Anderthalb Stunden. Der Mann sagt das so, als könnte er es selbst kaum glauben. Seit anderthalb Stunden steht er mittlerweile im Vegesacker Stadtamt und wartet. Seine Frau nickt. Er hat eine Tüte mit Nummernschildern in der Hand, sie wie zum Protest die Arme vor der Brust verschränkt. Ihre Gesichter sind gerötet. Im Wartebereich des Bürger-Service-Centers ist es so warm, dass sich Frauen und Kinder Luft zufächeln. Rund 80 Menschen sitzen in drei Stuhlreihen oder stehen wie der Mann und die Frau. Alltag in einem Amt, das mehr Kunden als Termine hat.
Vor allem an diesem Vormittag ist es voll. Es ist Montag. Und montags ist der Tag für Spontankunden. Amtsleiterin Marita Wessel-Niepel nennt so die Leute, die unangemeldet kommen. Und davon, sagt sie, gibt es immer mehr. Anders als Mitarbeiter. Ihre Zahl steigt nicht. Deshalb, meint Wessel-Niepel, geschieht es immer öfter, dass Menschen länger warten müssen. Und darum passiert es, dass das Kontingent für Spontankunden – rund 200 Leute können ohne Termin ins Bürger-Service-Center kommen – nach wenigen Stunden ausgereizt ist. Die Amtsleiterin schaut in ihrem Computer nach: An diesem Montag ist die 200er-Marke um halb elf überschritten. Das Amt öffnet um halb acht.

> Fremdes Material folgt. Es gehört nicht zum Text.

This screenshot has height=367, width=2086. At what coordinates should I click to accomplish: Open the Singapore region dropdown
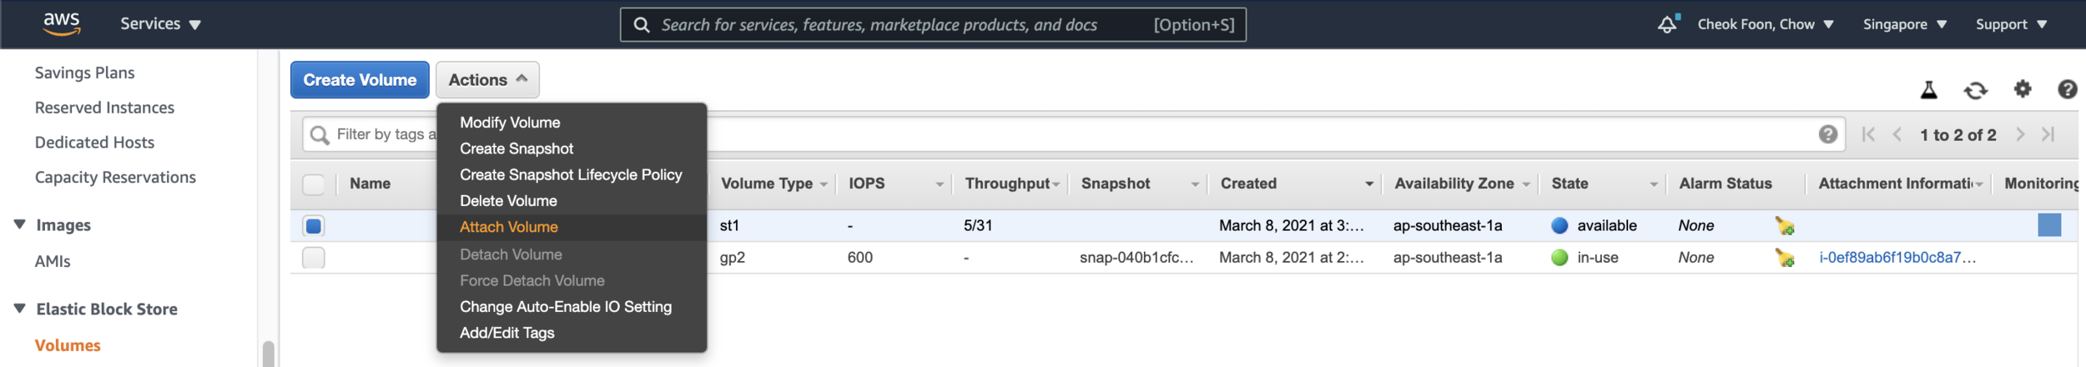(x=1904, y=24)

Der Mann mit den Nummernschildern und seine Frau haben es nicht so gemacht, wie es mittlerweile viele machen: vor dem Bürger-Service-Center Schlange stehen, ehe es überhaupt aufmacht. Das Ehepaar, das namentlich nicht genannt werden will, wartet seit kurz nach neun darauf, aufgerufen zu werden. Der Mann schüttelt den Kopf: „Dass man Geduld im Stadtamt haben muss, habe ich ja gewusst – aber gleich so viel Geduld, nur um sein Auto umzumelden, das ist für mich nicht mehr nachvollziehbar.“
Termine gibt es erst in einigen Wochen
Dabei warten andere noch länger. Wie der Mann neben dem Ehepaar. Zwei Stunden, sagt er. So lange ist es her, dass er sich beim Empfang angemeldet hat. Dort, meint der Kunde, hat ihm eine Frau mitgeteilt, etwa 60 Minuten warten zu müssen, wenn er seinen Wagen ummelden will. Der Mann schaut auf die Uhr, dann zum Monitor an der Wand. Ein Signalton ruft gerade den nächsten Kunden auf. Sein Nachbar, ein Autoschlosser im Blaumann, steht auf. Er sagt, dass es heute bei ihm vergleichsweise schnell geht. Schneller als in der vergangenen Woche, als er zweieinhalb Stunden gewartet hatte. An diesem Montag kommt er nach einer halben Stunde dran. Der Mann strahlt.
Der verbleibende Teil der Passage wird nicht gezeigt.